The blockchain is a decentralized network in which there should be many nodes (nodes). Each node (validator) is linked to a specific active blockchain wallet. The weight of the validator is determined by the number of tokens it has.

This scheme protects the network from hacker attacks. When transferring tokens within the network, a small commission is paid. Therefore, hackers cannot load the network with a large number of their transactions (this is the mechanism of a DoS attack), since the total commission will be very high.

Why tokens can get more expensive

Under certain conditions, the value of tokens can grow. This allows us to consider them as a source of passive income.

The cost of tokens will increase if they are distributed across nodes with a large number of transactions. In this case, the number of tokens will correspond to the need and popularity of this blockchain.

Thus, the main task of the user is to choose the right blockchain. In this case, the value of the invested tokens will increase.

Forecasts

Even now, financing projects with tokens allows you to quickly achieve their liquidity compared to traditional methods. As a result, it becomes possible to attract venture capital into previously uninteresting projects.

The use of tokens allows you to lower the threshold for entry into projects where it is traditionally high.

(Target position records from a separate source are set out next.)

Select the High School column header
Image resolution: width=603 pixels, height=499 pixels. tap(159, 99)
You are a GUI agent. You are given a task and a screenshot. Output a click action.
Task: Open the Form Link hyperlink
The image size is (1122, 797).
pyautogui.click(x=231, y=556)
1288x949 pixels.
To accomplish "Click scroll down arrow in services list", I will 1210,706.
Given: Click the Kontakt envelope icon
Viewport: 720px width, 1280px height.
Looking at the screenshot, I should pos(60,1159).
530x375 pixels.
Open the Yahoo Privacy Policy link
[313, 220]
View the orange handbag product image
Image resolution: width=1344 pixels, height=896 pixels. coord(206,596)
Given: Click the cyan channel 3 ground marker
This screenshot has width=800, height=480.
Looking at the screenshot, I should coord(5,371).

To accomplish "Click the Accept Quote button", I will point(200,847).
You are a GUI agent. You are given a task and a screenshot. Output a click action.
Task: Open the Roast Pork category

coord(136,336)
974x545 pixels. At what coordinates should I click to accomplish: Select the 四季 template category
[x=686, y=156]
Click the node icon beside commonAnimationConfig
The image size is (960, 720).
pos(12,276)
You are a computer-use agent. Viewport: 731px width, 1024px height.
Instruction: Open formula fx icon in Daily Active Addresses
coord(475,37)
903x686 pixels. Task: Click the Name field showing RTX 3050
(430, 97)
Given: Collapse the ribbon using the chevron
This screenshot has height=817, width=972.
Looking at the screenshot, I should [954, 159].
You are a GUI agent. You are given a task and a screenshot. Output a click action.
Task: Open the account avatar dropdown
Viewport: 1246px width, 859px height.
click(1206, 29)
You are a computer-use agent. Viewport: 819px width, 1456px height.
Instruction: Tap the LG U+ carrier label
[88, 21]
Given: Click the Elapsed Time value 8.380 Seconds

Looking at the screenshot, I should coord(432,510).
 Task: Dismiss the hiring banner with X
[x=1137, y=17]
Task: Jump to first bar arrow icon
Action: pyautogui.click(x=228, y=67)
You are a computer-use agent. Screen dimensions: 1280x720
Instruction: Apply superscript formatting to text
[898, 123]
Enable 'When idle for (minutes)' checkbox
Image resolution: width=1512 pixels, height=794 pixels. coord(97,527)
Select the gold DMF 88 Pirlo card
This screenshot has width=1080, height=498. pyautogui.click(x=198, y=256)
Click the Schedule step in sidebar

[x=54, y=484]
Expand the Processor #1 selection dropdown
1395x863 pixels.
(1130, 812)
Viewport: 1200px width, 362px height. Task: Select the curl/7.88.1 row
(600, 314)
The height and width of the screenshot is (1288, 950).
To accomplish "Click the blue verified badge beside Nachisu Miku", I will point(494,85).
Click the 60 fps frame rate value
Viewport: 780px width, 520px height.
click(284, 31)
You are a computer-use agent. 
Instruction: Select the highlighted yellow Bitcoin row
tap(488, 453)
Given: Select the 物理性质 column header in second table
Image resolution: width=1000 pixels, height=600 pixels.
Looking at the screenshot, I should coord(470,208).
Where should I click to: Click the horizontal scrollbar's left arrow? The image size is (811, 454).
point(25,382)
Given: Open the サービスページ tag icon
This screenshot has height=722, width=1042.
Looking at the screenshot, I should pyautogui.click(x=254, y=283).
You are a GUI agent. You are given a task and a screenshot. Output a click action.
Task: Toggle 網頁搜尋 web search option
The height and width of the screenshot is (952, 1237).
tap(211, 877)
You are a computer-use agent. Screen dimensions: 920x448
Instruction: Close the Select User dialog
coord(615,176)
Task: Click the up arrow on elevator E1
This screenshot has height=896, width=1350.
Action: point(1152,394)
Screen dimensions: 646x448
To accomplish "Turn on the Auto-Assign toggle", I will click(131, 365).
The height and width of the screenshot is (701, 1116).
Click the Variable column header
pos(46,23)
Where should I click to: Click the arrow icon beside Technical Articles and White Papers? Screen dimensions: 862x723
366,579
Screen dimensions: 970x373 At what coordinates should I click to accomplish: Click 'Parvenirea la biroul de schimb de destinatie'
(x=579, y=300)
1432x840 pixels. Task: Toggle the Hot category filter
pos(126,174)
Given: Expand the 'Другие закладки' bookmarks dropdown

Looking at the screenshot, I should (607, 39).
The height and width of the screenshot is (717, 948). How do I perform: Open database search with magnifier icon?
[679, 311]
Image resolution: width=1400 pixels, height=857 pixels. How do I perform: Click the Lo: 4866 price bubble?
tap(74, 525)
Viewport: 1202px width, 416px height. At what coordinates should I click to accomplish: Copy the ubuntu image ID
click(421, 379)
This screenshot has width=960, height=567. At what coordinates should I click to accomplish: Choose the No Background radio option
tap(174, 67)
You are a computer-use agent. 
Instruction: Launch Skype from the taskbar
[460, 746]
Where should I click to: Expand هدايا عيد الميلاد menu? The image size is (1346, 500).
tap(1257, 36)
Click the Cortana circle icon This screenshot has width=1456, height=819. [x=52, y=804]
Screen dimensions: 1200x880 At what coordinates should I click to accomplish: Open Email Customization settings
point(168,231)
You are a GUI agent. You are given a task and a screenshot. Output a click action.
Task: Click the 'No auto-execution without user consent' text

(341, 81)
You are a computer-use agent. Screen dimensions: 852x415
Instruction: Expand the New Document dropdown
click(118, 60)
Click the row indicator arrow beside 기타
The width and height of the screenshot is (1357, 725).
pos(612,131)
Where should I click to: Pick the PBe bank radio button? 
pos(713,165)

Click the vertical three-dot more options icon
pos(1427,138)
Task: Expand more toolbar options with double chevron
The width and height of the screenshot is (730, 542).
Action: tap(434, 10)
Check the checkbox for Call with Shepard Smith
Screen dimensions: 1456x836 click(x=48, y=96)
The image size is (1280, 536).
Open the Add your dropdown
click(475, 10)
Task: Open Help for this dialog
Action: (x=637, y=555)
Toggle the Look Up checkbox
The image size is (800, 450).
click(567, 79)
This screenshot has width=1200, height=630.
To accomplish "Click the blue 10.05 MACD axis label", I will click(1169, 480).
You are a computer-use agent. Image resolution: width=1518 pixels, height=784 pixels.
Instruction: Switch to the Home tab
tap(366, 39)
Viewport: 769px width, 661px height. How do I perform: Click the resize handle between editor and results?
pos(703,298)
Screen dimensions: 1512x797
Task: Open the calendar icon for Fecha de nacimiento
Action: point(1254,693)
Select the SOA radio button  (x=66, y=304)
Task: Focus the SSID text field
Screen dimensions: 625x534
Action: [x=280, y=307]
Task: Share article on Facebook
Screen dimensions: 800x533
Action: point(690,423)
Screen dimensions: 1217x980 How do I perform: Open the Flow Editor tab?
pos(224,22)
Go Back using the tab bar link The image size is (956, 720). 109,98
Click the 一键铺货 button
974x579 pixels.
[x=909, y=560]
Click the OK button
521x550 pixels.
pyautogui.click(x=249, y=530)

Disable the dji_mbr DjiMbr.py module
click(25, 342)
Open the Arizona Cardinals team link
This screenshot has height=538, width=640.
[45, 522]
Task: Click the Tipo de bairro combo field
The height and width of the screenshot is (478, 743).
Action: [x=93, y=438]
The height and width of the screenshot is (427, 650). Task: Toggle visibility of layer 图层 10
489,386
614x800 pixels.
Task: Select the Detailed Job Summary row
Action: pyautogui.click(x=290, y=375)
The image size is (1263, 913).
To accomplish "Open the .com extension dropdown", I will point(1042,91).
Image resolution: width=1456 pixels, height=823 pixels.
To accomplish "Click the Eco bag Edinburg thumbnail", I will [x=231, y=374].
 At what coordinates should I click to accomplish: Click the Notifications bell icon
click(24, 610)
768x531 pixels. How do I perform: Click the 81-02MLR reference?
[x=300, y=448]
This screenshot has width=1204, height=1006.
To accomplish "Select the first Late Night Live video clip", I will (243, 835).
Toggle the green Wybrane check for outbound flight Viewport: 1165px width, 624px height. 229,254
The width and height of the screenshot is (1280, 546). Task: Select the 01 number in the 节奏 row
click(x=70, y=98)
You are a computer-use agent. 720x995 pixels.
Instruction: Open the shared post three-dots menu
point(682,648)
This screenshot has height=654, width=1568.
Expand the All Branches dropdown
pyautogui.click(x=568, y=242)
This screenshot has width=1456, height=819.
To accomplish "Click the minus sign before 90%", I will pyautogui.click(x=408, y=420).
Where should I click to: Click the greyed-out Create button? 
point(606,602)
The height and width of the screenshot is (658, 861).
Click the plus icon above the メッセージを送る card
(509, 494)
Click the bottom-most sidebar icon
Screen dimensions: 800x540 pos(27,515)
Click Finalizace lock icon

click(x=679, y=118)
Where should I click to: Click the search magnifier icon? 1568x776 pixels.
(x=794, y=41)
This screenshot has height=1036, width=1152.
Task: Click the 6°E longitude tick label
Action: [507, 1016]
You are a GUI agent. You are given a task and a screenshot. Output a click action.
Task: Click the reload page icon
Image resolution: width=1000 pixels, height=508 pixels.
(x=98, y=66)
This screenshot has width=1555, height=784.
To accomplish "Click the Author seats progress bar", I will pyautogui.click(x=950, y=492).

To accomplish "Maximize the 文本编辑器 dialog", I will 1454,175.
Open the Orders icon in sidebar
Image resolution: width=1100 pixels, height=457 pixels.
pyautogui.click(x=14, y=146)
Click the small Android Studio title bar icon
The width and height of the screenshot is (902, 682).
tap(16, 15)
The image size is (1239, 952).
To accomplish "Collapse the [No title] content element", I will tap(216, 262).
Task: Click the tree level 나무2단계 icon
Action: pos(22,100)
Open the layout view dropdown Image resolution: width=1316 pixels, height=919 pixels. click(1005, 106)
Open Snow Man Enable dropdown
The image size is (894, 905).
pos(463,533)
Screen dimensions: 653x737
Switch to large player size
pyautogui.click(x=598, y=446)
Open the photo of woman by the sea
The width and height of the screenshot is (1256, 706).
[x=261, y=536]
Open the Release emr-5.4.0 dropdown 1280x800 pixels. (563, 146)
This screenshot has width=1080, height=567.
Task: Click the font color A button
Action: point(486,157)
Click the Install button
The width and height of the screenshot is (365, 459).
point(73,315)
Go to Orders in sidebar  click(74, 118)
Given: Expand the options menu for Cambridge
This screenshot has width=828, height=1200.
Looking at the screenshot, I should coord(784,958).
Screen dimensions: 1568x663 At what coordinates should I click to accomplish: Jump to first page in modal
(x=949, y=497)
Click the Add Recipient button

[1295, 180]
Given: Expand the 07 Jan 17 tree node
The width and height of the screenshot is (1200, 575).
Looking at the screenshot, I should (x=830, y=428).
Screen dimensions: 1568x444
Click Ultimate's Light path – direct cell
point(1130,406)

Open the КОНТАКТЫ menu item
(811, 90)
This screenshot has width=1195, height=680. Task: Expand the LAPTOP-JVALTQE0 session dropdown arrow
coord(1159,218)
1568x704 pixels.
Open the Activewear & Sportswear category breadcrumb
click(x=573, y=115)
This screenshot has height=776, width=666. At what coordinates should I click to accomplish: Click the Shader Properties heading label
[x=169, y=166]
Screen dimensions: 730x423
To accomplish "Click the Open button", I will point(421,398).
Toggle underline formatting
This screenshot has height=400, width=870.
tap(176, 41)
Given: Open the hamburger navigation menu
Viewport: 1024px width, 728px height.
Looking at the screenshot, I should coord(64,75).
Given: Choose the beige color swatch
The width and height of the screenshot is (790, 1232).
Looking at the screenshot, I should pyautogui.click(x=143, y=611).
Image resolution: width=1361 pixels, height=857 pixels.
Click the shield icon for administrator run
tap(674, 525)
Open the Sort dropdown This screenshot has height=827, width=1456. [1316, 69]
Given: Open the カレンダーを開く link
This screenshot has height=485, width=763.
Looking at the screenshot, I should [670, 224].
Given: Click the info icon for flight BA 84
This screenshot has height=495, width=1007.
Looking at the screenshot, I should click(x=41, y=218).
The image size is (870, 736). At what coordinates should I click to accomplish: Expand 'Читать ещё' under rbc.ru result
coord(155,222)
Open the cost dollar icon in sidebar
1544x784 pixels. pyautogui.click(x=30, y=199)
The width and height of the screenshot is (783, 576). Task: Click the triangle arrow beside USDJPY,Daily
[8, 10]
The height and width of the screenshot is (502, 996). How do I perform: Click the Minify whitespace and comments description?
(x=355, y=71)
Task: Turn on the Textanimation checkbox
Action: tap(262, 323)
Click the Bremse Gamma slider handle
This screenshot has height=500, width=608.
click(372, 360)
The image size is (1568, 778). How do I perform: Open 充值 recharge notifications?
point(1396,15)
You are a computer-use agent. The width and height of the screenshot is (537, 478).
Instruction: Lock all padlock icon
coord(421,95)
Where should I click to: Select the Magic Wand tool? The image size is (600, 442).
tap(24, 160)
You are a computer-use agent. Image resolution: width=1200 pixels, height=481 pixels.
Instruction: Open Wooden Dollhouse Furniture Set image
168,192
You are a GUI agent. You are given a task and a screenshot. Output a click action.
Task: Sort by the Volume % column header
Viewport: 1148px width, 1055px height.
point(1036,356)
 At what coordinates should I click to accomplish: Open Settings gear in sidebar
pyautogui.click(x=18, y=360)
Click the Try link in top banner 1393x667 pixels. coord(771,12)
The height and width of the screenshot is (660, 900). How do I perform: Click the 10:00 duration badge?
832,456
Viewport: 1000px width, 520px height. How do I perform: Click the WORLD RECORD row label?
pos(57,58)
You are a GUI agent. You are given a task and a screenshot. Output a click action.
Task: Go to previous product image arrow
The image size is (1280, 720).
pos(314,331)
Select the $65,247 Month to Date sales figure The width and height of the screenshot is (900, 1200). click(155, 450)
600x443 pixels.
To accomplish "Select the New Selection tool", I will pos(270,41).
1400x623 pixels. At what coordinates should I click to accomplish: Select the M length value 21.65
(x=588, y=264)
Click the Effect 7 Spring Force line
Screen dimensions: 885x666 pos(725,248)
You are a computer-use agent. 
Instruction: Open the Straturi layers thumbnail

This is, in particular, the creation of funds in the field of construction, where the threshold is usually several tens of thousands of dollars.

Many recognized authorities in the field of investment speak positively about cryptocurrency, for example, Robert Kiyosaki, author of the bestseller “Rich Dad, Poor Dad”.

At the same time, experts warn of possible dangers. The price of tokens can quickly grow by tens or even hundreds of times. For example, in 2018, the cost of Voice music platform tokens increased more than 450 times over the summer.

However, for many financiers, the state of the cryptocurrency market (there is even the term “golden cryptolihoradka”) now resembles a financial bubble in the market of Internet projects in the early 2000s. After this bubble burst, most investors simply lost money.

Another danger of investing in cryptocurrencies and tokens: their circulation is not regulated by law. Even in the case of obvious fraud, it will be very difficult to defend your interests in court.